Elections are one thing: governing quite another. When the fanfare dies down, the prime minister faces significant challenges, among them the resurgent SNP’s independence push, and the challenge of managing Brexit, which will be less an overnight departure than a multi-year process of detailed and complex renegotiations with existing trade partners. All the same, last week Donald Trump, delighted by the election result, expressed his confidence that a US-UK trade deal will soon be done.

“With a Conservative victory [already] priced in, the initial exuberance could be short-lived,” said John Betteridge of Rowan Dartington. “On further reflection, markets might come to suspect that not a lot has changed. Months and probably years of hard negotiations with the EU would still be in prospect and the possibility of a hard Brexit has not been removed.”

Even last Friday, the initial post-election bounce soon reached a ceiling and tapered off a little, both for sterling’s value against the dollar and for the FTSE 100. A key bellwether of investor opinion in the coming weeks will be how the market performance of domestically-oriented companies compares to UK-listed multinationals.

“While the result introduces the least uncertainty, the final Brexit terms and any trade deal with the EU remain to be established,” said Ken Hsia of Investec, manager of the St. James’s Place Continental European and Greater European funds. “While we expect a relief bounce in UK-centric companies that have de-rated to trade at a discount to the rest of Europe, we do not expect an immediate impact on incomes or corporate investment within the UK.”

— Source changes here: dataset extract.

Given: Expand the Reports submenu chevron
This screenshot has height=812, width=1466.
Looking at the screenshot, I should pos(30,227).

Amid the political ruckus, equity indices put in a strong performance and the MSCI World rose significantly over the period. Among the bright spots was the energy sector. Saudi Aramco saw its share price surge after its record-breaking IPO; the company raised $25.6 billion. Elsewhere in the industry, Exxon Mobil was cleared of fraud the week after OPEC had agreed production cuts with Russia, which should help to buoy oil prices. The S&P 500, Shanghai Composite and EURO STOXX 50 all clocked gains over the five-day period, helped in no small part by supposed progress in US-China trade talks.

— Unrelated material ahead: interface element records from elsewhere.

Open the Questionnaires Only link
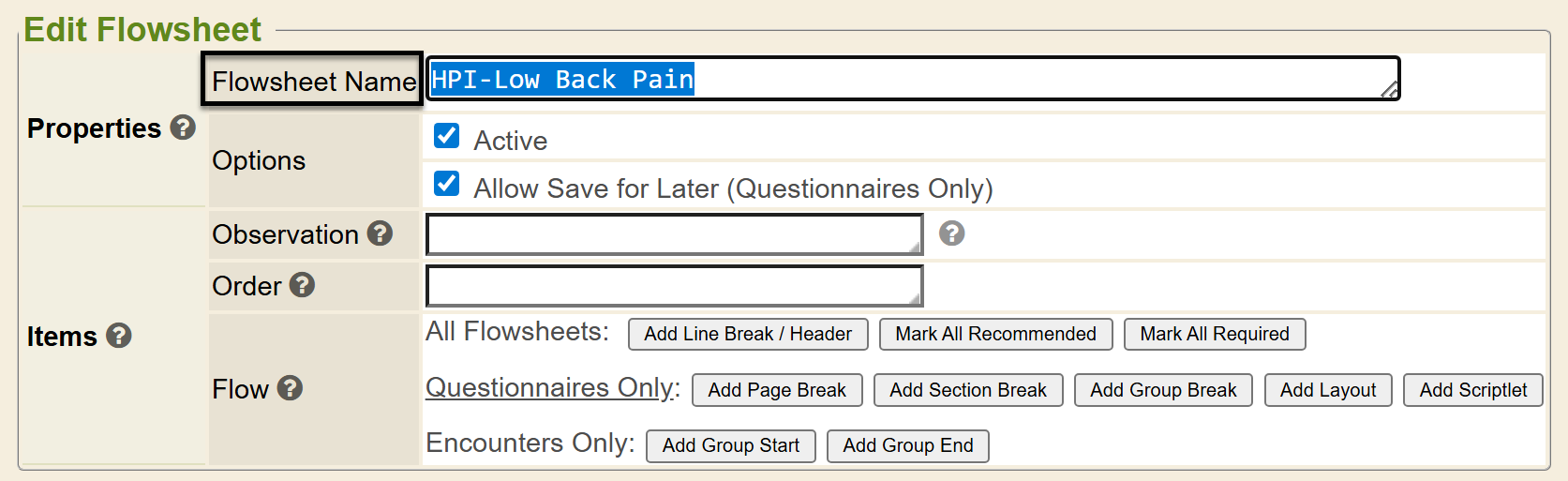coord(552,387)
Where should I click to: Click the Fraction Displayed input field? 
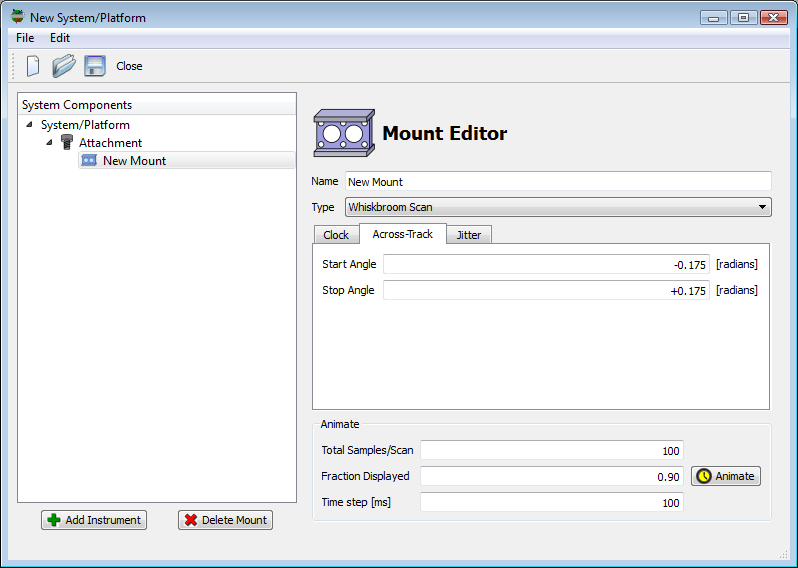click(x=551, y=477)
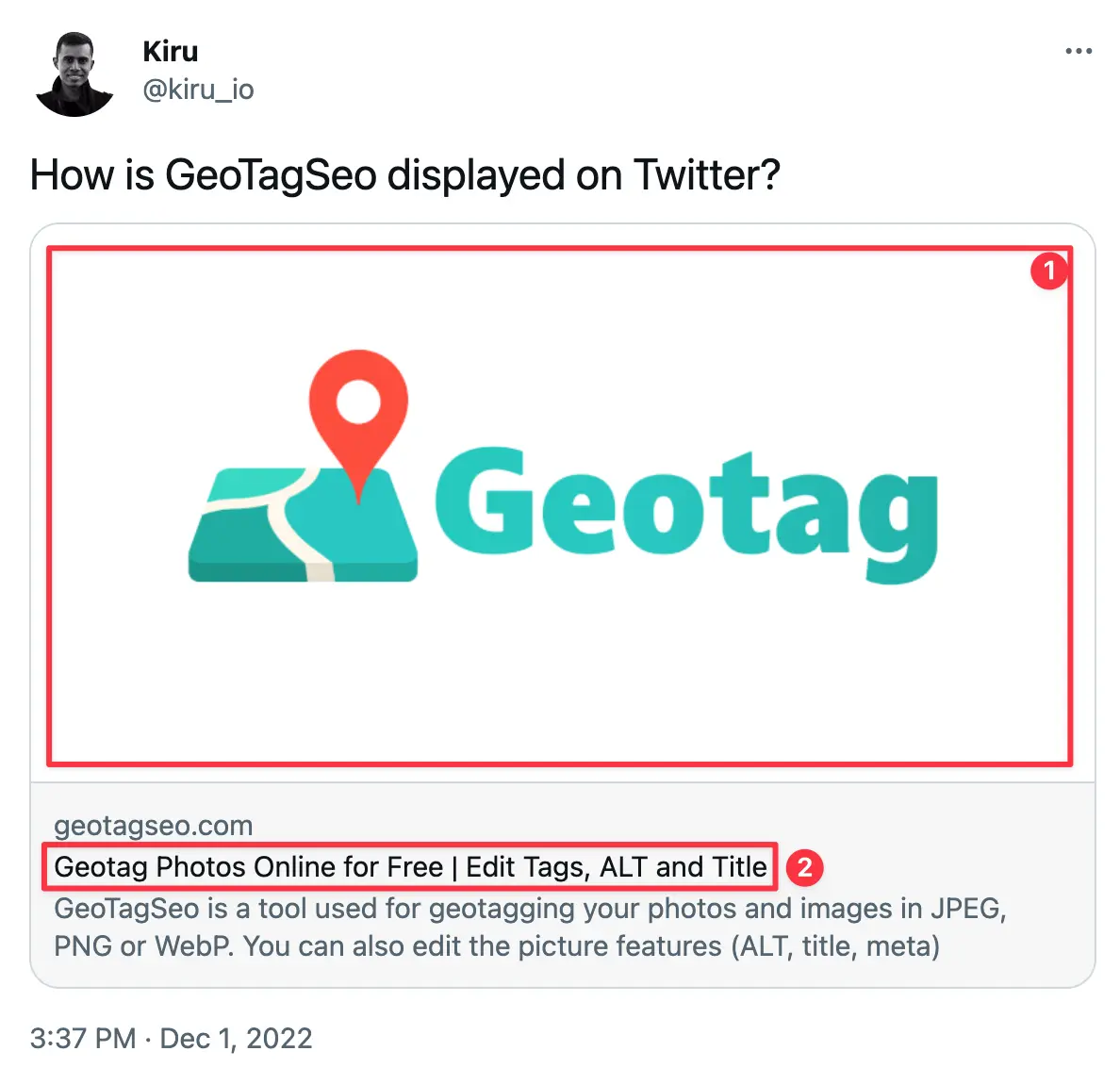Click the handle @kiru_io

coord(198,90)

AXA, BlueBay and Investec are fund managers for St. James’s Place.

The information contained is correct as at the date of the article. The information contained does not constitute investment advice and is not intended to state, indicate or imply that current or past results are indicative of future results or expectations. Where the opinions of third parties are offered, these may not necessarily reflect those of St. James’s Place.